In Nessun tempo. Hans Werner Henze. Diari, saggi e interviste (LIM, pp. 295, € 30) è un libro che trasmette l’energia vivificante di un compositore «che ha fatto con le sue “Opere e i suoi Giorni” la propria parte di uomo civile contro le violenze e i soprusi dell’uomo sull’uomo», come scrive Franco Serpa nella luminosa Prefazione al volume. La raccolta, curata da Riccardo Panfili e Clemens Wolken, offre rare analisi musicali (la Nona di Beethoven), vivide pagine diaristiche e risposte «rapide, schiette, intelligenti» a intervistatori.
Parole che tracciano il percorso solitario del giovane Henze nella musica del secondo dopoguerra: una strada dove «le vecchie forme lottano per riacquistare un significato, anche lì dove le sonorità della nuova musica non le fanno quasi più emergere (…) un mondo dove alzano la voce e vogliono diventare visibili Mercurio e Giove, Virgilio, fauni, Arlecchini, tritoni, Leonce, Amleto e Gloucester». Ideali visibili a distanza, «ostacolati dall’immensa oscurità di quest’epoca: unica follia per la quale valga la pena vivere».
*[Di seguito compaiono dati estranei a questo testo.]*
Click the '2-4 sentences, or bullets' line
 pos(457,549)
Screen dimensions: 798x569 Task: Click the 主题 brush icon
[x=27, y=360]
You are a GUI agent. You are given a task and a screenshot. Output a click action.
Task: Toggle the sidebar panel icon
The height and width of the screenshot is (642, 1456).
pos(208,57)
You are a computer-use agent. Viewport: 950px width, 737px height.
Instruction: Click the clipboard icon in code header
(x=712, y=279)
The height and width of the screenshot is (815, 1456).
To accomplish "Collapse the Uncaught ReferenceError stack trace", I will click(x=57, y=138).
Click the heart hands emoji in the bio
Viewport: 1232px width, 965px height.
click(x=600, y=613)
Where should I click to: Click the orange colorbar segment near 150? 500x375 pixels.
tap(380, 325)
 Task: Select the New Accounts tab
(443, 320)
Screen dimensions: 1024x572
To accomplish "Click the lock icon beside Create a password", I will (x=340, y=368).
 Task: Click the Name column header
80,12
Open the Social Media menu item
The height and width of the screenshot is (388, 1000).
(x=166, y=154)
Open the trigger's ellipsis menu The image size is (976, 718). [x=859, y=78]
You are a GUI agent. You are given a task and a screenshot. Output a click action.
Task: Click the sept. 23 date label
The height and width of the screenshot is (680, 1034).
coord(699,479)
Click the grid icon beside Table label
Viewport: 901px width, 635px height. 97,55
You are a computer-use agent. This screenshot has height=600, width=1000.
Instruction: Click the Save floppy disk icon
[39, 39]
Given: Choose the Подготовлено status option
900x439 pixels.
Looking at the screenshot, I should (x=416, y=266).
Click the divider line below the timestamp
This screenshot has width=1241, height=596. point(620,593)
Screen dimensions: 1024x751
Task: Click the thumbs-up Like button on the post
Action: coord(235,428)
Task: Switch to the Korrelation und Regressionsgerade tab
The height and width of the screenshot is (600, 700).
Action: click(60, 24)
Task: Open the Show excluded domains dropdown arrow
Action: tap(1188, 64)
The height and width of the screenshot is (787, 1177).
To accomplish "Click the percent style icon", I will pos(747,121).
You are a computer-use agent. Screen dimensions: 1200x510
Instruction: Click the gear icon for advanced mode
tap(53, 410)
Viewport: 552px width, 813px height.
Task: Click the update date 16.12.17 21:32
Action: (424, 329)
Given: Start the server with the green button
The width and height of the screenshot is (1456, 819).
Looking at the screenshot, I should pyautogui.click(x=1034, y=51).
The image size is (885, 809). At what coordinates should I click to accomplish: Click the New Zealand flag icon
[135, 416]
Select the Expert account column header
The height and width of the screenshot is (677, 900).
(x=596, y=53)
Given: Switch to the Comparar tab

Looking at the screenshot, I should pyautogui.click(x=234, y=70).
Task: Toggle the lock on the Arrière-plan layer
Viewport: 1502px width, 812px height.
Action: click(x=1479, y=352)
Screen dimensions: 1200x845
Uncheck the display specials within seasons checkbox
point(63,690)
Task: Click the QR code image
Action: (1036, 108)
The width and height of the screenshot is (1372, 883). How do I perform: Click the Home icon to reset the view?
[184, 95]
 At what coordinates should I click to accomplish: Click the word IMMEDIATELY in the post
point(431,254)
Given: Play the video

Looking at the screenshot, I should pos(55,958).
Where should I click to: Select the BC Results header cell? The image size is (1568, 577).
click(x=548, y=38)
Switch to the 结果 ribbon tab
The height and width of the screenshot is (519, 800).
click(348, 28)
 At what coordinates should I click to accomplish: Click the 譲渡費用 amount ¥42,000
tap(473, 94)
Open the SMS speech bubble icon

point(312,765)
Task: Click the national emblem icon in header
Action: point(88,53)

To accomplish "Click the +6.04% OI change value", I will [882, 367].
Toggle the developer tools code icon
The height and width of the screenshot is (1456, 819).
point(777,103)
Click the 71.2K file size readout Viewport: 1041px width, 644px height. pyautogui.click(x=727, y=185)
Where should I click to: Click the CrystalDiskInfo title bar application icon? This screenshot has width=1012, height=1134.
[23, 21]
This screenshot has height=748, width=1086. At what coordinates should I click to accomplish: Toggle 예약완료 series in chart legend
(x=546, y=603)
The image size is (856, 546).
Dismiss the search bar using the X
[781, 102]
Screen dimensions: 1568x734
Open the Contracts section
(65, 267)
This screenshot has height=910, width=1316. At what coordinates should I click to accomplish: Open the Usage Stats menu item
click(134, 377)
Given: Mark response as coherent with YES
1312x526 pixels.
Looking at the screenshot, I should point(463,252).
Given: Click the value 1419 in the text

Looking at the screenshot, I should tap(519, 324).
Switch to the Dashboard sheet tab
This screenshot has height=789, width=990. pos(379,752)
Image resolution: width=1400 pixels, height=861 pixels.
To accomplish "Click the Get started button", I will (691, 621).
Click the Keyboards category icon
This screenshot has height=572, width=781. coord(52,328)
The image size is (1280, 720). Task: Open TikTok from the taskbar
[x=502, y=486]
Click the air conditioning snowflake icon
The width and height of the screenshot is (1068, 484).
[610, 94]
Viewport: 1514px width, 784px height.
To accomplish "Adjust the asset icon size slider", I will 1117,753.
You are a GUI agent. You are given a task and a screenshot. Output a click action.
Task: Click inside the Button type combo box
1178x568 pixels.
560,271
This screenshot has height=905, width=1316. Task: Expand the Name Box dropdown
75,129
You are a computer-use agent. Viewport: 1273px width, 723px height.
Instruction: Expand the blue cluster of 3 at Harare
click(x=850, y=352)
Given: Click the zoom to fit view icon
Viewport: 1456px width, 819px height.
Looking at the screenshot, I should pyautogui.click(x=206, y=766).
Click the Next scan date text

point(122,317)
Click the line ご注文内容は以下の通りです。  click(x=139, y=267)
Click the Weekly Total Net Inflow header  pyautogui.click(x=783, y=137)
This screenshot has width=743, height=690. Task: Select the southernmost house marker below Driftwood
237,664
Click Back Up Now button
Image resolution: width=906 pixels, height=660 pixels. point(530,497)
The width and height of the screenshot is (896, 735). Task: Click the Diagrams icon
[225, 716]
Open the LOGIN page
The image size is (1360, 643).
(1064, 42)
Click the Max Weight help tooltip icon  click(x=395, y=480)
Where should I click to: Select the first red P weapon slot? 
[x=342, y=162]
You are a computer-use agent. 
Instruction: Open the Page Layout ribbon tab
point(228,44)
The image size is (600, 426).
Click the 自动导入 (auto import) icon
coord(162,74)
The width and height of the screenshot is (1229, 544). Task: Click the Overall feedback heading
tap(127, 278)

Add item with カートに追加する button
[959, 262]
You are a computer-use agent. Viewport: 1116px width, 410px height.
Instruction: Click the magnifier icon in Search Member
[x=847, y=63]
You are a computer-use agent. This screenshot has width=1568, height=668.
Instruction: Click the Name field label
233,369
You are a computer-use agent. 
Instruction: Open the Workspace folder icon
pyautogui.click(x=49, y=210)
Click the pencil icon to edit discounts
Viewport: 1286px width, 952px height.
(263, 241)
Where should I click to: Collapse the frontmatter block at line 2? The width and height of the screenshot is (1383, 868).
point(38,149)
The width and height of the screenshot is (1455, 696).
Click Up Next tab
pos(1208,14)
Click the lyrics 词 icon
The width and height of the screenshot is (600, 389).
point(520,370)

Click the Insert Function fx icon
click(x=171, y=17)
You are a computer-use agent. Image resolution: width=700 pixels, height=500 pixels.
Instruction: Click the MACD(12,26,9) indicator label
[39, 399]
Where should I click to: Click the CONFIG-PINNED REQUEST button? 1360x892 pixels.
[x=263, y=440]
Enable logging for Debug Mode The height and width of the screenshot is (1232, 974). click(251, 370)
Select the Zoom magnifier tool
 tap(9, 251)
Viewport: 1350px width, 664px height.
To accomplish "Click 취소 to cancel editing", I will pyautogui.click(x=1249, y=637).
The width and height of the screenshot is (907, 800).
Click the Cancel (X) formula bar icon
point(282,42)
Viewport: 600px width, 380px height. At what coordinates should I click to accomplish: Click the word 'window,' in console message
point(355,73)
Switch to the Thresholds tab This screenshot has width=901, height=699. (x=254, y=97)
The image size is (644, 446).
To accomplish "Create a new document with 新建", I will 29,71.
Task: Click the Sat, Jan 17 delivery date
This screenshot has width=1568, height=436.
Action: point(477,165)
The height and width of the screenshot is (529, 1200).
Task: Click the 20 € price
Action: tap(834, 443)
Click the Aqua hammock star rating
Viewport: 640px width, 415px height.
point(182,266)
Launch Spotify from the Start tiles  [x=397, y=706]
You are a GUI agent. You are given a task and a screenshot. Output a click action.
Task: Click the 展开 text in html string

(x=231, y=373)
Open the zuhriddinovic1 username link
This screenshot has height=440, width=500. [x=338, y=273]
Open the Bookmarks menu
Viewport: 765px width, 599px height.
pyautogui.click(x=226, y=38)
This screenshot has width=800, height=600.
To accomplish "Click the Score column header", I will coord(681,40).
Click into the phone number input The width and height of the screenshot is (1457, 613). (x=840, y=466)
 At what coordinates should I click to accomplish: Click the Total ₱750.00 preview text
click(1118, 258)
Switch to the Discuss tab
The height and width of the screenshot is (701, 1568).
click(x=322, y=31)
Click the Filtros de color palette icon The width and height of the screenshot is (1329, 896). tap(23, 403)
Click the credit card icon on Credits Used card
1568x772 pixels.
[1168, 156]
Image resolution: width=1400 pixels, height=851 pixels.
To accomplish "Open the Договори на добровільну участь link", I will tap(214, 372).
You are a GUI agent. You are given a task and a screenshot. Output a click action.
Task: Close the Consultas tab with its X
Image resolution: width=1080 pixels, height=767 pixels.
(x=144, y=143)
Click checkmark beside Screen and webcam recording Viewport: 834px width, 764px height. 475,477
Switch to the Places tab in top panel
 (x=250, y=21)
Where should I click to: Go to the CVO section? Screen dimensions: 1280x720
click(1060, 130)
Perché l’arte di Henze trae origine dalla ferita di essere nato nella provincia tedesca nazificata, sapendo cosa il suo popolo subiva e perpetrava. «Quando ero soldato i più anziani di servizio mi dissero di quei campi, di quanti russi, ebrei, omosessuali venivano uccisi… così… per il semplice fatto di essere russi, ebrei, omosessuali (dove lo avrebbe voluto mandare il padre quando sospettava “potessi essere omosessuale”). Tutta la mia vita del dopoguerra è stata segnata da queste esperienze di violenza. Ebbene, la musica è stata la mia forma di evasione».
L’atmosfera chiusa della Germania di Adeunauer, la rimozione strisciante della colpa, spinsero il compositore tedesco a migrare nell’Italia neorealista, prima a Ischia, la greca Pythaecusa, poi a Napoli e Roma, approdando infine ad un’erma lepraia sui colli laziali nei pressi di Marino. Là, fra la gioia di vivere dei discendenti dei romani e dei greci, imparato «a conoscere l’italiano, una lingua solenne e oscura, provando ad ascoltare con orecchie napoletane», si definì anche il suo atteggiamento verso la musica: «oscillante tra pezzi cantabili e contrappuntistici: temperare la natura nordico-polifonica con l’arioso del Sud potrebbe essere interpretato come un’indecisione, ma anche come un mezzo artistico per evidenziare elementi quasi teatrali: la tensione e la dissoluzione, la severità e la leggerezza, la luminosità e l’oscurità. Tutto tende verso il teatro e da lì torna indietro».
Scomunicato per la sua indipendenza dai colleghi-pontefici della Nuova Musica, quando l’arte diventò «ricerca di potere, di influenze, di rapporti, di conformismo politico e morale», Henze continuò ad ammirare la forza teatrale di Verdi, lo Stravinskij neoclassico e Alban Berg, a rileggere il suo Vangelo: Le Nozze di Figaro (fin da bambino l’ascolto alla radio di Mozart «era una promessa d’amore che mi era caduta dal cielo»), a scrivere musica «impura» (come la poesia per Neruda), «“macchiata” di debolezze, svantaggi, imperfezioni».
Soprattutto a scrivere magnifiche opere di teatro in musica che hanno corso e corrono il mondo (Boulevard Solitude, König Hirsch, Die Bassariden, fino alla miracolosa estate di San Martino con le ultime Upupa, Phaedra, Gogo no Eiko, Gisela), insieme a collaboratori e poeti come W.H. Auden & C. Kallman, Ingeborg Bachmann, H.M. Enzenberger, Y. Mishima, artisti che «mi hanno concesso uno sguardo nel loro mondo ideale e hanno arricchito il mio pensiero», perché «inventare qualcosa che non c’è già stato», è «inventare il Bello».